Contrary to popular belief, the Mexican artist Frida Kahlo (1907-1954) was not a Surrealist painter, though many have pegged her as one. Perhaps it’s the darkness of the collective memory of her, the physical and psychological pain she recorded in her self-portraits rendered in kaleidoscopic colors and laden with fantastical imagery. Kahlo, whose life has become mythologized since her death at the relatively young age of 47, was indeed afflicted with personal tragedy (and, of course, is often remembered for her tumultuous marriage to Diego Rivera), but found painting to be a form of therapy, begun during convalescence after a school bus accident left her bedridden.
‘Indiana’s Boy’ by Magdalena Segovia is on view at Domont Studio Gallery.
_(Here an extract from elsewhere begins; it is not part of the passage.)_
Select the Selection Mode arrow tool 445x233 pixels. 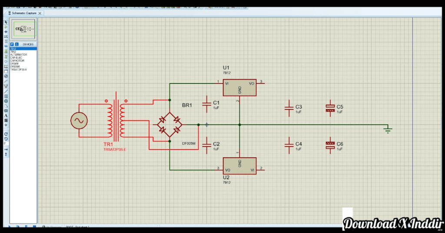(x=6, y=22)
All of this leads us to another Mexican painter, one who currently lives in Indianapolis. Magdalena Segovia is also a figurative painter who takes as her subject her family and friends — although they are stylized. Frida’s favorite subject was herself, but she also painted others close to her.

Segovia’s paintings, on view at Domont Studio Gallery through Jan. 8, remind us of the healing qualities of images, the balm that is a work of art. Segovia’s art, while it may serve as a form of therapy for the artist, is also restorative to the viewer: Segovia’s images are easily viewed, sunny idealizations of human relations. Mothers and their children, sisters and brothers, children at play, musicians performing; these are some of the subjects on view in Exploring the Madonna. The paintings are intended to explore the way women relate to love and their loved ones, according to gallery owner John Domont, but this is just a starting point.

Indeed, this is the feeling of all of Segovia’s work here. A purity of light, the brightness of the Mexican sun is evident in all her paintings. Segovia’s images glean what’s beautiful about human connection. Her paintings pay homage to any happy child, any adoring mother. Brightly colored streamers reiterate the celebration; a reflection, perhaps, of the gaiety associated with much Latino art.

While Frida Kahlo did not ultimately heal from her wounds —among them the suffering of numerous miscarriages — Segovia offers curative images rather than the often somber ones of Kahlo. As Domont told me, referring to a collaborative painting by Segovia and Domont (the only one in the exhibition), “It’s sort of the healing of the feminine. It’s both a combination of the manger scene and the apple cart … there’s no snake, there’s no evil, there’s no degrading of the feminine.”

Ultimately, it’s the primal beauty of Segovia’s art that is so moving. Here is an opportunity to slip away into a world of joy and love where no darkness colors the horizon or emerges up from the depths beyond a slip of tide in the distance. Segovia’s worlds are lovingly wrought and a joy to behold … would that they were the rule and never the exception.